Lost in Translation: Why Native Language NLP Wins Out Over NLP Built on Machine-Translated Text


Share on LinkedIn

The vodka is good, but the meat is rotten. According to internet lore, that’s what you get when you translate the spirit is willing, but the flesh is weak into Russian and back again. Maybe it’s apocryphal, but it makes a good point. Meaning and nuance get lost in translation, particularly when a computer does the translating (twice). Even the best machine translation (MT) services, which do a decent job of the essentials, will struggle with nuance, ambiguity, idioms, intent – such as irony, humor, or satire – and anything requiring context. Especially with less well-documented languages.

When you’re working with Natural Language Processing (NLP), your results are predicated on your AI parsing massive corpora of text. Flaws in your data – along with too-small datasets – have a huge impact. Poor quality data is machine learning’s number one enemy, affecting both how your AI is trained and the decisions it makes when it’s pushed into production. When your entire database consists of content translated from a target language into English by a machine, problems will arise – and compound over time.

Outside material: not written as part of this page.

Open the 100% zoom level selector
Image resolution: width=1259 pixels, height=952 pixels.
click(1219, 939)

Multilingual NLP: Where everyone is a Babel fish

We live in a global, multilingual world where large-scale success means reaching markets outside our home country or language community. As a result, NLP solutions increasingly must leverage data in languages other than (American) English. So more and more NLP companies are offering polyglot NLP solutions. Or so they say. Their “multilingual” solutions often simply parse data fed through an AI translator used to transform non-English data into English data.

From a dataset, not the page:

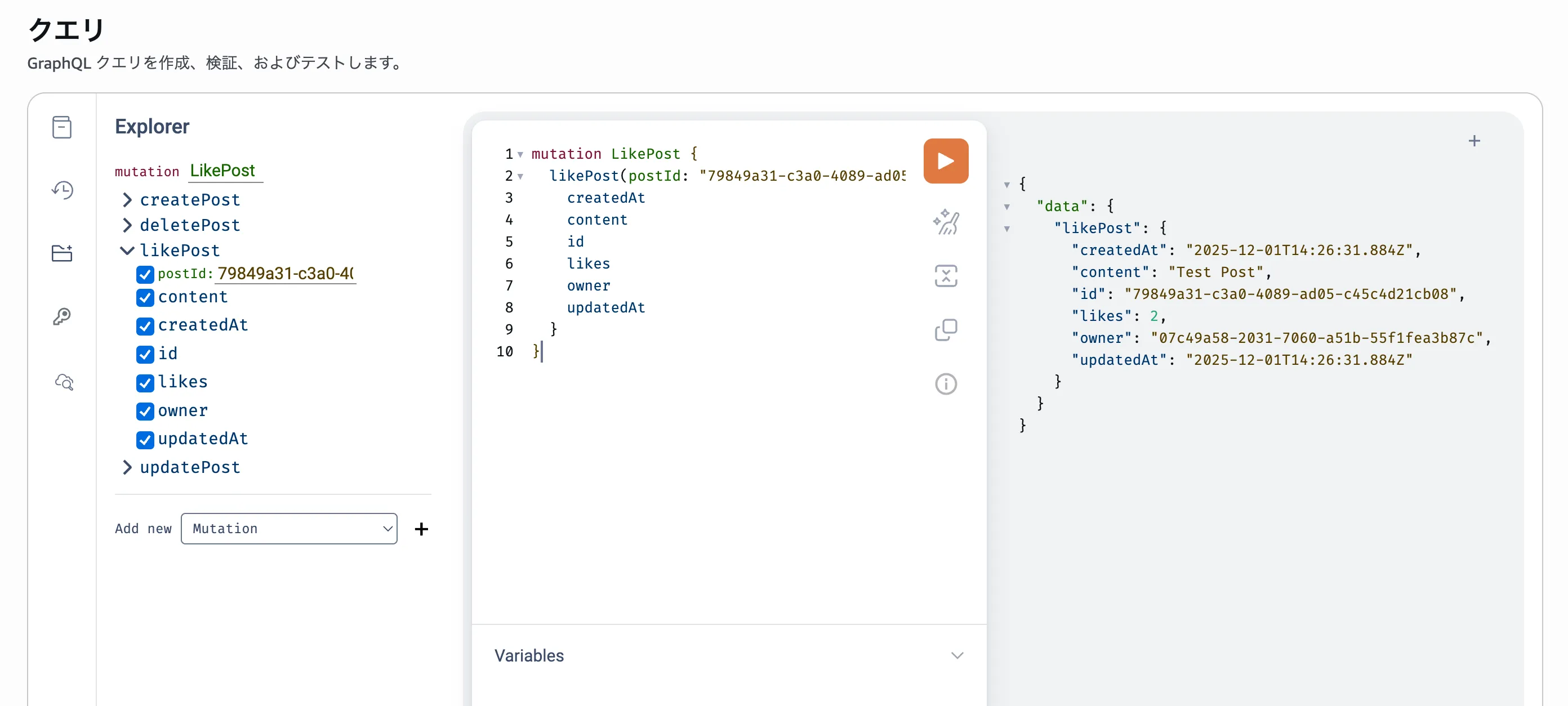
Task: Click the postId value input field
Action: pos(286,274)
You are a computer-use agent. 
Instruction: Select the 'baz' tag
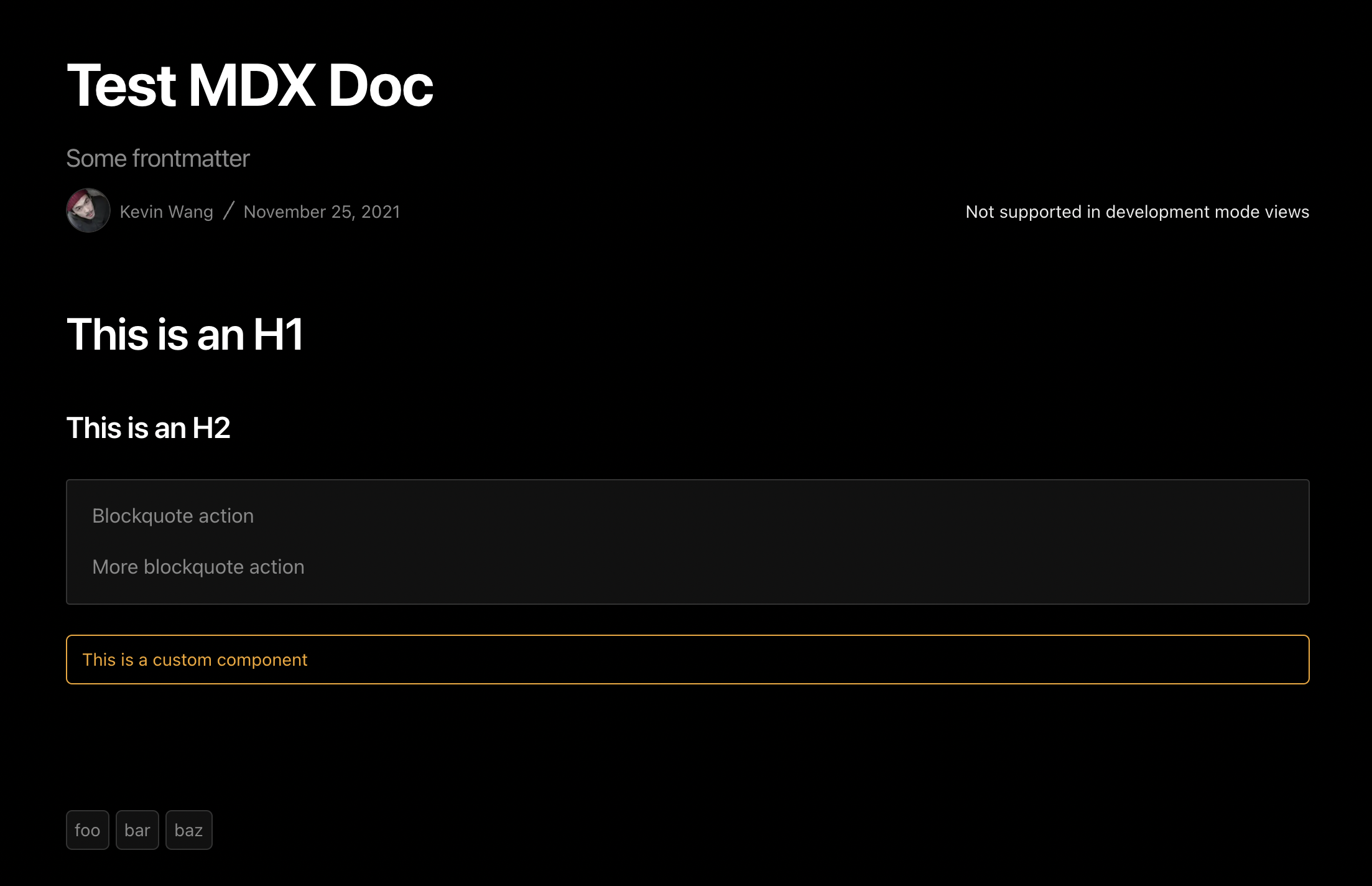click(x=188, y=830)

There are reasons for this, of course. Rather than building a separate NLP model for every language your company wants to support, this approach lets you build just one. And given that there are some 6,900 languages globally (plus dialects and regional variants), we can see the appeal. We get it: solid corpora for non-English languages are generally harder to come by, especially for “low-resource” or minority languages – which is most of them. And it can be expensive or impractical to bring on board a native-language speaker to mark up data or correct problems in a machine’s translations. And building a ton of models is time-consuming and expensive.

There’s just one problem: Google Translate and the like are getting pretty good, but they’re no native speaker. Translated French just isn’t quite French, especially when a computer is doing the translating. As a result, context gets lost, nuances missed, and cultural differences get overlooked. It’s a bit like doing a complex math equation and putting in a rounded number value for Pi part-way through – you’ll kind of get the right result, but not really.

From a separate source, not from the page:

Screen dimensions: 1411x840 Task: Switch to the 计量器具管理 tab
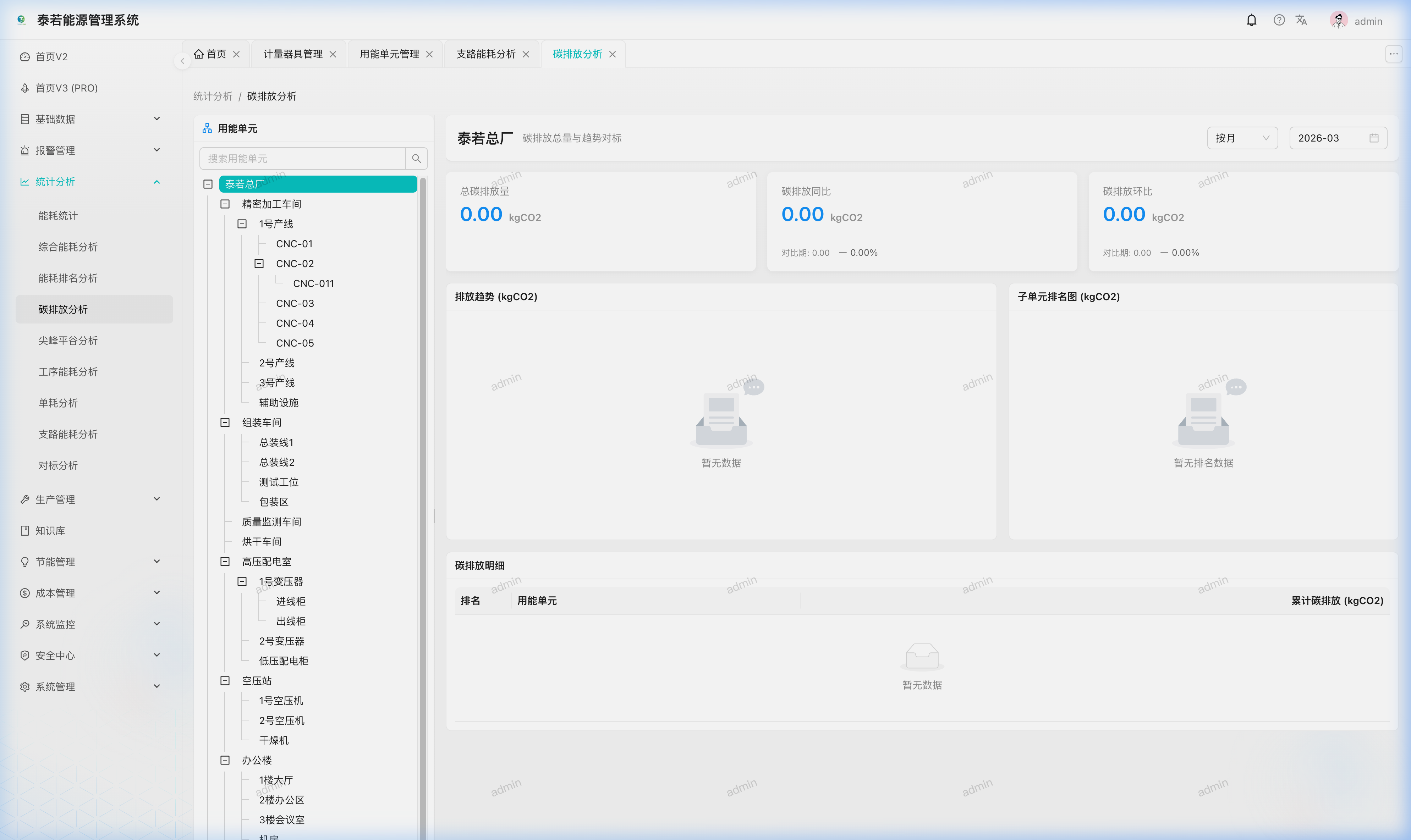pyautogui.click(x=293, y=54)
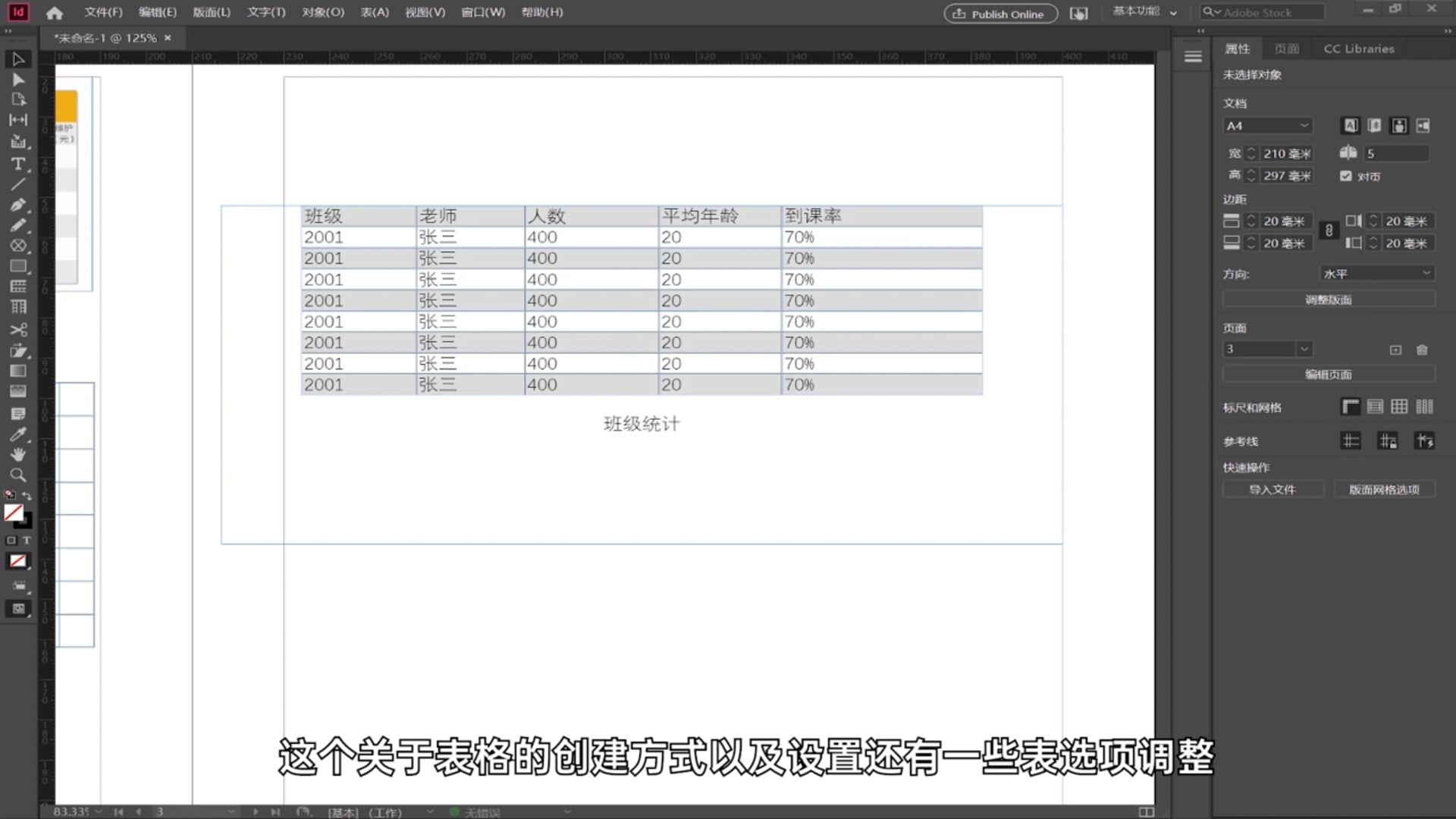Click the 调整版面 adjust layout button
This screenshot has width=1456, height=819.
(1328, 300)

And when you have an AI chewing through huge amounts of data learning, analyzing and drawing trends, miscommunications, misunderstandings, and flat-out mistranslations compound and magnify.

I said, do you speak my language?

Things only get worse when you realize that when AIs are trained on non-English languages translated through an MT service, they’re often being trained on language data that has been translated through an MT service that has been trained on…you get the (recursive) picture.

Take the Cebuano Wikipedia, which was almost entirely written by a single bot using Google Translate. Or the Scots Wiki, which was primarily written by an American teenager in a writing style vaguely resembling a Scots accent. Training your bot on language created by a bot (or teenage jokester) and not necessarily corrected or vetted by native speakers can result in ever-compounding biases and inconsistencies.

Even if you’re working with a solidly documented and supported language with a robust online presence, translation has its pitfalls. For example, the accuracy of sentiment analysis dropped significantly when Dutch was first translated into English and then analyzed – even when the translation was perfect. And let’s face it, if you’ve ever clicked “translate this Tweet,” you know that it often can’t even identify the correct language, let alone the right words. For some highly structured projects, this might be fine. But “near enough is good enough” doesn’t fly when your business’s future decision-making rests on the data your NLP spits out.

Keep it close to home: native-language NLP is the way to go

Creating multiple native-language models is more time-consuming and resource-intensive than forging “one model to rule them all,” but it delivers significantly better results. Unless your project involves very pragmatic, factual language and tasks such as closed questions, you’ll likely see your native-language models outperform your translated ones.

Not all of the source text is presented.